Passing Options

A player is in the cruelest of spaces when he doesn’t have anyone around him to pass the ball to. His defenders know it. His teammates know it. And he knows it. He can try to be creative, try to run at 1, 2, maybe 3 players and do something extraordinary, but this is relying too heavily on one player. These are the Messi’s and Ronaldo’s of the world. Pure greatness.

We must then work on training to get open, to free up enough space to receive the ball (with our back foot!) and already know what we’re going to do with the ball and where we’re going with it once we receive it. Without knowing these, it’s hard to shift the opponent’s around through passing and dribbling in order to make them disorganize, which is the purpose of positional play. Pep Guardiola says, “The intention is not to move the ball, rather to move the opposition.”

■ **Aim A**:
Answer these questions from the passage on passing options, one per line:
(i) Which two players does the passage name as examples of pure greatness?
(ii) With which foot does the passage say a player should receive the ball?
(iii) Who is quoted at the end of the passage?

■ **Records shown**:
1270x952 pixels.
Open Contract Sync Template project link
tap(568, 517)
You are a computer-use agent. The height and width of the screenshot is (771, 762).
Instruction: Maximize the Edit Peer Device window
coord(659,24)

■ **Aim B**: Report every line of the records that contains the word "Edit".

■ **Response A**:
(i) Messi and Ronaldo
(ii) The back foot
(iii) Pep Guardiola

■ **Response B**:
Instruction: Maximize the Edit Peer Device window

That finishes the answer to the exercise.